I am teaching a PhD seminar (in social science) with only two students, both of whom are from other departments that are not very relevant to my field. I need to assume that they know nothing about the theories or concepts that will be discussed in this class.

Do you have any tips or recommendations? I used to have student-led discussions, but it seems unrealistic for two students to do so, especially as they have a limited prior understanding of the course content. In one week, I am considering assigning no readings but asking them to bring and present three research articles from their own field, which they can then develop into a final research paper.

  • I would presume that they are taking your course because they need/want to know more about what your course covers. Why do you assume they 'know nothing' coming in to a graduate class?
    – Jon Custer
    Commented Jan 15 at 17:12
  • Yes, they are interested in learning more about the course content. I should mention that their background is in the natural sciences and they are non-thesis track students. (This course has primarily been designed for PhD students who are writing a research paper.)
    – yul15
    Commented Jan 15 at 17:18

2 Answers 2


Great question. I think your approach is the right start, in the sense that you are meeting them where they are. Don't be afraid to also expose them to some of the conventions from your field, presumably they took this class, with you as instructor of record because they want to learn something from you as well. With such a small class it's a great opportunity for open discussion.

  • Thank you for the comment. I've been concerned about making this class engaging while maintaining the key content. Apart from asking them to bring their own research, do you have any other suggestions that I could incorporate into my class?
    – yul15
    Commented Jan 15 at 17:22
  • You could just have an open discussion on what they expect to get out of the course. Post pandemic I had a grad class that was in person only (while others went hybrid), so I ended up with very low enrollment (5 vs the normal 25), with 3 out of department. I was very flexible, and it was actually very fun to teach. Lots of discussion. Very engaged students.
    – R1NaNo
    Commented Jan 15 at 17:27
  • 1
    That's very relieving to hear, and thank you! I guess flexibility is key. I will encourage students to be involved in choosing the topics they want to discuss. Since I have weekly topics, we can vote on which ones are less interesting and add a week for each student's specialty.
    – yul15
    Commented Jan 15 at 17:32

There are two aspects to consider for the content of the course. The first is, asking the students, as written in R1NaNo's good answer. A seminar with only two students is an opportunity for something tailored exactly to the students needs and can be amazing learning experience for them.

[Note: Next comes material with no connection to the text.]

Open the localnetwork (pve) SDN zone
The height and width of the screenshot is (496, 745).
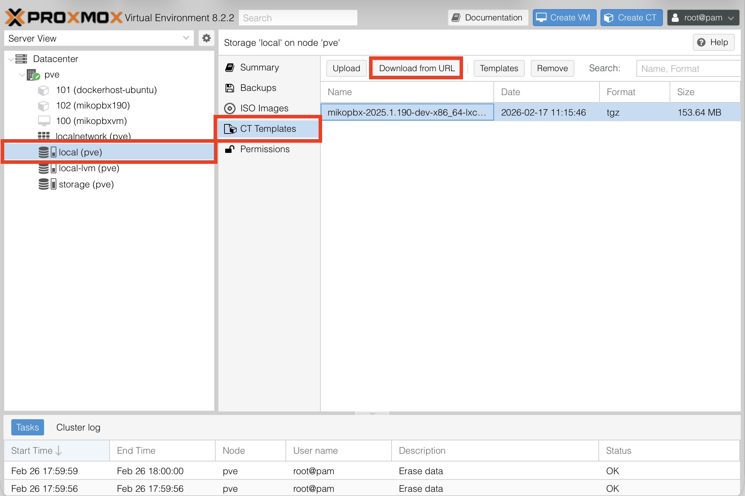[93, 136]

The other aspect are the administrative bounds you have to satisfy. Your university pays you to teach that course, so there will be some rules. First check that the course is not automatically canceled if there are so few students. Next you may be required to have an exam or request a written paper from the students or something like that. Finally consider how much work you want to invest in the course. If the students are great such a course can be great fun and an infinite time sink but presumably you have other job duties as well.

  • Thanks! You are right. I've already dedicated so much time (perhaps more than I should have) to plan this course, and now I need to change many things with the low enrollment - from the readings to the class structure.